## WORK INSTRUCTIONS
Once the line containing "周边 (133, 12)" is found in the entries below, restate it and each following line word for word, stopping after the line containing "Email (6, 2319)".

Dataset entries:
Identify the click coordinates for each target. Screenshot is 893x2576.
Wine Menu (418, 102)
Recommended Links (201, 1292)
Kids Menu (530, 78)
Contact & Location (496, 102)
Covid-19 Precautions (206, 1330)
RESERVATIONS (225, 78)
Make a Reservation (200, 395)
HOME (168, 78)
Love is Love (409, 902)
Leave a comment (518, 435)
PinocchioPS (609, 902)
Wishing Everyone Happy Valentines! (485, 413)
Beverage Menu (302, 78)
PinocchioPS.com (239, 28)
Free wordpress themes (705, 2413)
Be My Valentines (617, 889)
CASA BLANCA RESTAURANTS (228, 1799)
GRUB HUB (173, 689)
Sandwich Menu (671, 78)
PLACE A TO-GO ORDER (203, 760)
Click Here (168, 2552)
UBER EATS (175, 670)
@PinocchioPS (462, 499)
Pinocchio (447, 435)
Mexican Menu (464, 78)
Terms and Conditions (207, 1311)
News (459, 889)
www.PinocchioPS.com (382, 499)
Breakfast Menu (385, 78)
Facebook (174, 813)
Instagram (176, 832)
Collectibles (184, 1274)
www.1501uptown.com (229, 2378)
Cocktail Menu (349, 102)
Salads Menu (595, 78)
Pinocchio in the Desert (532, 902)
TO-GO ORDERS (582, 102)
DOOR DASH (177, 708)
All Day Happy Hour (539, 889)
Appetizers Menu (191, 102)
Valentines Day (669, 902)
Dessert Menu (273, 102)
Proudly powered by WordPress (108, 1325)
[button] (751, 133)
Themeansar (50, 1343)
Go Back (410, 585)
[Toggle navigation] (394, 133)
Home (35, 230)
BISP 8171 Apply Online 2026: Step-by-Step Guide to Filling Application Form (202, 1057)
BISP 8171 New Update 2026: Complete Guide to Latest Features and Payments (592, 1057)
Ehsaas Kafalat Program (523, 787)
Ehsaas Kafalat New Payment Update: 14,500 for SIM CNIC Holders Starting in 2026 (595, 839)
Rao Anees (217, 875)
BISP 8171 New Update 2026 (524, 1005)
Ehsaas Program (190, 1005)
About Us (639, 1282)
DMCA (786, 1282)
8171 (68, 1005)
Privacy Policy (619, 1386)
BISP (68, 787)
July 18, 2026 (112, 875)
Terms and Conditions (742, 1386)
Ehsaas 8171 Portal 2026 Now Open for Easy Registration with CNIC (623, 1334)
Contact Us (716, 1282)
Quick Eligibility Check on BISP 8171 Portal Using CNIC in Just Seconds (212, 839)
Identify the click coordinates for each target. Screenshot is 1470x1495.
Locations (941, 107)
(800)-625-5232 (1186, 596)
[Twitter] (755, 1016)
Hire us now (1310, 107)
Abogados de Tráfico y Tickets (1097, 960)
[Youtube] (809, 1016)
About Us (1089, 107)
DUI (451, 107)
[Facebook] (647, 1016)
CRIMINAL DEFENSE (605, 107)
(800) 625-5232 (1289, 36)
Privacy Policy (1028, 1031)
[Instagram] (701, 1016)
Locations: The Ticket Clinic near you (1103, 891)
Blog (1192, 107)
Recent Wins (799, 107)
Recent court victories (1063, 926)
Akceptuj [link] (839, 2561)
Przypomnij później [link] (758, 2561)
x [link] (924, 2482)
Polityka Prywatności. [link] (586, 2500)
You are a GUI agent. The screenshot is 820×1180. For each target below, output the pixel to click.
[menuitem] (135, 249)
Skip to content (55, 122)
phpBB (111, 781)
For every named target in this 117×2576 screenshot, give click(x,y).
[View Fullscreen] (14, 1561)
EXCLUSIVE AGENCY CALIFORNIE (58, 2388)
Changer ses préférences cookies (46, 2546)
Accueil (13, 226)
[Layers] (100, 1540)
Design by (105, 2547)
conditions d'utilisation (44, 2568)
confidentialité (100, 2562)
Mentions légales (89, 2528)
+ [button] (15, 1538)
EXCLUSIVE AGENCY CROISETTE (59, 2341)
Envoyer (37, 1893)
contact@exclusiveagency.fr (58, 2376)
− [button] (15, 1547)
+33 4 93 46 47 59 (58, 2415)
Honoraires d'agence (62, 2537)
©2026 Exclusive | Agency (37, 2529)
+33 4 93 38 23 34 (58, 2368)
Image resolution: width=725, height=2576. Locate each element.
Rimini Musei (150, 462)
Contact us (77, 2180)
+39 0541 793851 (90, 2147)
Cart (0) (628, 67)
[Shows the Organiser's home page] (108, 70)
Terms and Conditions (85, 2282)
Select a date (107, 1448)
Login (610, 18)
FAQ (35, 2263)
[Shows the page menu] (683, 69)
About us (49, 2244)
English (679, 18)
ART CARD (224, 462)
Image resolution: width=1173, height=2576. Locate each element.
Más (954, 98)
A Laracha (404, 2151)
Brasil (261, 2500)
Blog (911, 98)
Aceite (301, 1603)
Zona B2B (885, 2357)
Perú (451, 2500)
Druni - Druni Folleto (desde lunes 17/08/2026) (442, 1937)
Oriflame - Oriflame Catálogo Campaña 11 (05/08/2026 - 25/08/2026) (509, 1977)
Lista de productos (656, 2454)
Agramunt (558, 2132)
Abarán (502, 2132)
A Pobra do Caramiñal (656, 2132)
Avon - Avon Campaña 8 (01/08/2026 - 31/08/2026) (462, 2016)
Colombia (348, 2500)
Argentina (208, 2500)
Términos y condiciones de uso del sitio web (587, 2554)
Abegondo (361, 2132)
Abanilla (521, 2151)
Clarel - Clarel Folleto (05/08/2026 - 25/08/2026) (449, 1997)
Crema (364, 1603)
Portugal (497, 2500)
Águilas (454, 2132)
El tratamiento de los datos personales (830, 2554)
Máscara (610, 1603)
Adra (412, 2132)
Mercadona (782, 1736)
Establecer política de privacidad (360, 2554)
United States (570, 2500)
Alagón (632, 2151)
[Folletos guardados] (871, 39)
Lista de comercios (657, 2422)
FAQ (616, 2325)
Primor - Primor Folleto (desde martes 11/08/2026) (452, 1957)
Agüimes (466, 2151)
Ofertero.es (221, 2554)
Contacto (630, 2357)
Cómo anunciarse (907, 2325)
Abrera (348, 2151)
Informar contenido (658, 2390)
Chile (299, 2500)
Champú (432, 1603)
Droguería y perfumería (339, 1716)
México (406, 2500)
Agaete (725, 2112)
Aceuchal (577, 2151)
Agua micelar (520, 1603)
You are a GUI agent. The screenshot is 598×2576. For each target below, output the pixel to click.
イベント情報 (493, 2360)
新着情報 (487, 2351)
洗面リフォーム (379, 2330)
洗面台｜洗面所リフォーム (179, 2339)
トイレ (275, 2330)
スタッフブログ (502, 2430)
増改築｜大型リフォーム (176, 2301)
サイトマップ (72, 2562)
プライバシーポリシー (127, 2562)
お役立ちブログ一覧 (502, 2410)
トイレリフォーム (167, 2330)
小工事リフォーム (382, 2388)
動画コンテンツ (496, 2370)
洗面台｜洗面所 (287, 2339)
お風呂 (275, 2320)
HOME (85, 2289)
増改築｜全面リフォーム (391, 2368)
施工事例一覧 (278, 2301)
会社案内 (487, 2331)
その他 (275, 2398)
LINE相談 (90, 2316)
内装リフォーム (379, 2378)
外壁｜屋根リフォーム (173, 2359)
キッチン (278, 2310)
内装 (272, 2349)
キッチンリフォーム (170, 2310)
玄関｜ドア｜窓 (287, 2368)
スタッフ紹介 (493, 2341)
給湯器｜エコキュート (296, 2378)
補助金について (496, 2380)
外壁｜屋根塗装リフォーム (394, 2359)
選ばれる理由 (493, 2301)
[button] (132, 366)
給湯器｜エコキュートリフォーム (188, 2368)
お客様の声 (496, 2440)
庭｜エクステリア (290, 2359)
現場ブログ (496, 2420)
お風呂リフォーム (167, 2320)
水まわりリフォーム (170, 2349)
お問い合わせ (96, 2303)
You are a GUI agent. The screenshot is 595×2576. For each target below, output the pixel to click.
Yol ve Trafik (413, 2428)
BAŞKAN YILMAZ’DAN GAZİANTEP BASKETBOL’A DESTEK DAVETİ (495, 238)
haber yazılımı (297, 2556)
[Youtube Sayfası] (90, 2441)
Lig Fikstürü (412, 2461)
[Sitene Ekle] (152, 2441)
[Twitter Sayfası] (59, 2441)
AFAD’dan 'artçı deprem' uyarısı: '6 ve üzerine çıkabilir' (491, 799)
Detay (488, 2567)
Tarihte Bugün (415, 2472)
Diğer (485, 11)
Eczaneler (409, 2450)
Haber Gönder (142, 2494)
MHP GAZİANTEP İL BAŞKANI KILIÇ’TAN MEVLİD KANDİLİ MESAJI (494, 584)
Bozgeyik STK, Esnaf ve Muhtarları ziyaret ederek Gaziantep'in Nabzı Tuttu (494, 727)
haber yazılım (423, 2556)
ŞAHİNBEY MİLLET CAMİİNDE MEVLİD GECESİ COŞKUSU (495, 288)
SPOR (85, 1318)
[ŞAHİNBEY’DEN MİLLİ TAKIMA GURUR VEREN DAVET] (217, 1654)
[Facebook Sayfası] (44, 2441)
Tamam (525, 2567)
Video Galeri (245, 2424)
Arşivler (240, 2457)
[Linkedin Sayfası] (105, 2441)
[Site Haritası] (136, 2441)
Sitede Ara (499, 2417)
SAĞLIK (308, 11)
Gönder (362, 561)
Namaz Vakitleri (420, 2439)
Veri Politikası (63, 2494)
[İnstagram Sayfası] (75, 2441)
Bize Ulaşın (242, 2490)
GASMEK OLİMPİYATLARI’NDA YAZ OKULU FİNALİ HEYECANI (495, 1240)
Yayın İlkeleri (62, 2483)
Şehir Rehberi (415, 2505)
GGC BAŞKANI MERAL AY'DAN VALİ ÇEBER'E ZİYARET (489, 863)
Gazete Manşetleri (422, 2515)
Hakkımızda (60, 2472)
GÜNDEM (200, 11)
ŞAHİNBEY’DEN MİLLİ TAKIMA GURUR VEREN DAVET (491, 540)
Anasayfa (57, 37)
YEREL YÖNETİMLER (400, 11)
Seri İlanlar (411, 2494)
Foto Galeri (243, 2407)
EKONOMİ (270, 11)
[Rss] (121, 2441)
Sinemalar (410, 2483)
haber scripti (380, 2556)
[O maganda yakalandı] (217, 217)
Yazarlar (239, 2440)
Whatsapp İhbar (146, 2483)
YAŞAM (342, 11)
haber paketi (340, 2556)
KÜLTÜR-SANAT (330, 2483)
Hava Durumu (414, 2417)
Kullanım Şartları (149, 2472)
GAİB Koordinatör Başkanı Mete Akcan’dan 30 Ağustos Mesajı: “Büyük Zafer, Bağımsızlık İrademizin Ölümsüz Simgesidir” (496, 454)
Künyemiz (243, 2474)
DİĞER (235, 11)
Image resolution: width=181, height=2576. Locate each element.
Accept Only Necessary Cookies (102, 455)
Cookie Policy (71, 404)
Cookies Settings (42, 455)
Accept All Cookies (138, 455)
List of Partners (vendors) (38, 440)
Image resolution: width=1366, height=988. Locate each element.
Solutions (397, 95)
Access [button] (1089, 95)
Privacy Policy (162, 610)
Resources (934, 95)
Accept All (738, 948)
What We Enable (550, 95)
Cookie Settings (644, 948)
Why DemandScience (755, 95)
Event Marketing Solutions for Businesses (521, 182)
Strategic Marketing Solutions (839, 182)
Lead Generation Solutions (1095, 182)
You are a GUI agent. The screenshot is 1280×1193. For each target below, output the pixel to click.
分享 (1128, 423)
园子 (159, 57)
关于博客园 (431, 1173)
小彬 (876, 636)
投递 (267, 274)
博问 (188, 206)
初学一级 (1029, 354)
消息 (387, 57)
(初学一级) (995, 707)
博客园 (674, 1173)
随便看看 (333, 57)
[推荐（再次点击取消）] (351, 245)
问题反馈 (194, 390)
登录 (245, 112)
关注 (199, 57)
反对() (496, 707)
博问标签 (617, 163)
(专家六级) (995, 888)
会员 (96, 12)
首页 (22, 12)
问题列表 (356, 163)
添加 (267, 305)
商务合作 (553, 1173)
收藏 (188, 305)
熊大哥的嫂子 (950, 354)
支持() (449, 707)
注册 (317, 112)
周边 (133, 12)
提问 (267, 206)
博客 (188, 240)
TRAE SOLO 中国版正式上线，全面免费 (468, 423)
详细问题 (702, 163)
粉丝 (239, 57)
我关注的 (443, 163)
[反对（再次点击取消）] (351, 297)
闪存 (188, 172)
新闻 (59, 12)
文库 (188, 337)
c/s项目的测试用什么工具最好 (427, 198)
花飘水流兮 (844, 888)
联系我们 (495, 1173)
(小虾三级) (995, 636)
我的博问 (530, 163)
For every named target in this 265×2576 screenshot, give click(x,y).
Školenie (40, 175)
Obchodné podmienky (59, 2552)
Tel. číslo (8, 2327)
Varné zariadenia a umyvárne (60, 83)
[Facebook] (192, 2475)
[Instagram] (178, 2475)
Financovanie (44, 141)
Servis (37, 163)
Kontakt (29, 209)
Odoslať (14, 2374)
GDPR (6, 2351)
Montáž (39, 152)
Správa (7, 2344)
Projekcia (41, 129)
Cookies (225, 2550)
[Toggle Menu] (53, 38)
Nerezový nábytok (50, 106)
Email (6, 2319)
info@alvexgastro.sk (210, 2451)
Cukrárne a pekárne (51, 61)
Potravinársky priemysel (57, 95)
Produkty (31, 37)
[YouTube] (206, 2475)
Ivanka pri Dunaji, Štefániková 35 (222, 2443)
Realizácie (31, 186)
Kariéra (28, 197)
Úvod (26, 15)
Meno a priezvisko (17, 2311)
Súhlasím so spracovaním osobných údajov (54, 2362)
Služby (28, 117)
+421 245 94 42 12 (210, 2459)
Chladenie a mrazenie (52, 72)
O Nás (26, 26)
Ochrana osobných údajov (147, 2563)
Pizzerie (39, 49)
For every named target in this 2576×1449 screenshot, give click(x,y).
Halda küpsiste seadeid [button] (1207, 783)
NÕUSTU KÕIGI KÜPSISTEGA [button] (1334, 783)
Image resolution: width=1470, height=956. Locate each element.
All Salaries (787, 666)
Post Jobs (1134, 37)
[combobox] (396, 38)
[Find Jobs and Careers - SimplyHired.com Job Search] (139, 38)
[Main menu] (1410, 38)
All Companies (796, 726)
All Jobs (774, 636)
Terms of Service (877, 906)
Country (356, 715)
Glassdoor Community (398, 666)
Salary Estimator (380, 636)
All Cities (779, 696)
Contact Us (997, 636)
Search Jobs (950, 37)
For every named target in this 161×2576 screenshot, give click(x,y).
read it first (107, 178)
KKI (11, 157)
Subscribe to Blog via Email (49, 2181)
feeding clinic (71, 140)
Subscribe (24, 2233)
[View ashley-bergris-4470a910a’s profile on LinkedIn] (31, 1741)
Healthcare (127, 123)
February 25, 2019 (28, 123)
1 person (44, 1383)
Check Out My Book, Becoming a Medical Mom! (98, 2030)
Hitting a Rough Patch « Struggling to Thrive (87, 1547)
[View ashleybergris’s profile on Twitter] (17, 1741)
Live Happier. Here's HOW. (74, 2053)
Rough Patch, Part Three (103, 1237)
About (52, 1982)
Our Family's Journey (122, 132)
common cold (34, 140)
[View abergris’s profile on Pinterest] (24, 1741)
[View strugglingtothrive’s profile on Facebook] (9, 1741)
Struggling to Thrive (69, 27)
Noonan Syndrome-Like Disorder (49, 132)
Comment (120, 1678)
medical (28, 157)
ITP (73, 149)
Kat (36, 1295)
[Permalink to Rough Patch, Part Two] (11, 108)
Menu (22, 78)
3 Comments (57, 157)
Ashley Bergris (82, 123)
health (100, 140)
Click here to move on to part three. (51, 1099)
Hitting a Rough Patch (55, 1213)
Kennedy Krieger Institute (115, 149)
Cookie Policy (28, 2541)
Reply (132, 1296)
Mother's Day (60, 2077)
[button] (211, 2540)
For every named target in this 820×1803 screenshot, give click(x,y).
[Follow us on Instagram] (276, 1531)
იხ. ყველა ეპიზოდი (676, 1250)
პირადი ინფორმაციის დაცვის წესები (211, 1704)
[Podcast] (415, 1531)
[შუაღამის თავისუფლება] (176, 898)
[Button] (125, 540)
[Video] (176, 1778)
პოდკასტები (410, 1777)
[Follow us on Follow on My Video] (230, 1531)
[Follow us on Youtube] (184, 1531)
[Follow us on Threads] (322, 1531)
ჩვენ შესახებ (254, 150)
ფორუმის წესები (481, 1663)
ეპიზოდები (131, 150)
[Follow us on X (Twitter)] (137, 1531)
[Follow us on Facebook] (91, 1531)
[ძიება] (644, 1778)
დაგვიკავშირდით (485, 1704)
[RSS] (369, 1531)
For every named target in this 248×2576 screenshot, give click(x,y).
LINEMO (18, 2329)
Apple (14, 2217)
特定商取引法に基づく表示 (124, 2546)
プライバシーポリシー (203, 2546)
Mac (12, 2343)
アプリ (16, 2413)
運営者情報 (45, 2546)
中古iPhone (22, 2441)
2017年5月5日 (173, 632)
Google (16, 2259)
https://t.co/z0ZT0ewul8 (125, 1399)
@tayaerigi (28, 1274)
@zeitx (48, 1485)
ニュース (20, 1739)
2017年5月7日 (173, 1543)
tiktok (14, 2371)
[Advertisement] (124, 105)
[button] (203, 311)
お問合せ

## SOLUTION
周边 (133, 12)
提问 (267, 206)
博客 (188, 240)
TRAE SOLO 中国版正式上线，全面免费 (468, 423)
详细问题 (702, 163)
粉丝 (239, 57)
我关注的 (443, 163)
[反对（再次点击取消）] (351, 297)
闪存 (188, 172)
新闻 (59, 12)
文库 (188, 337)
c/s项目的测试用什么工具最好 (427, 198)
花飘水流兮 (844, 888)
联系我们 (495, 1173)
(小虾三级) (995, 636)
我的博问 (530, 163)
For every named target in this 265×2576 screenshot, give click(x,y).
Školenie (40, 175)
Obchodné podmienky (59, 2552)
Tel. číslo (8, 2327)
Varné zariadenia a umyvárne (60, 83)
[Facebook] (192, 2475)
[Instagram] (178, 2475)
Financovanie (44, 141)
Servis (37, 163)
Kontakt (29, 209)
Odoslať (14, 2374)
GDPR (6, 2351)
Montáž (39, 152)
Správa (7, 2344)
Projekcia (41, 129)
Cookies (225, 2550)
[Toggle Menu] (53, 38)
Nerezový nábytok (50, 106)
Email (6, 2319)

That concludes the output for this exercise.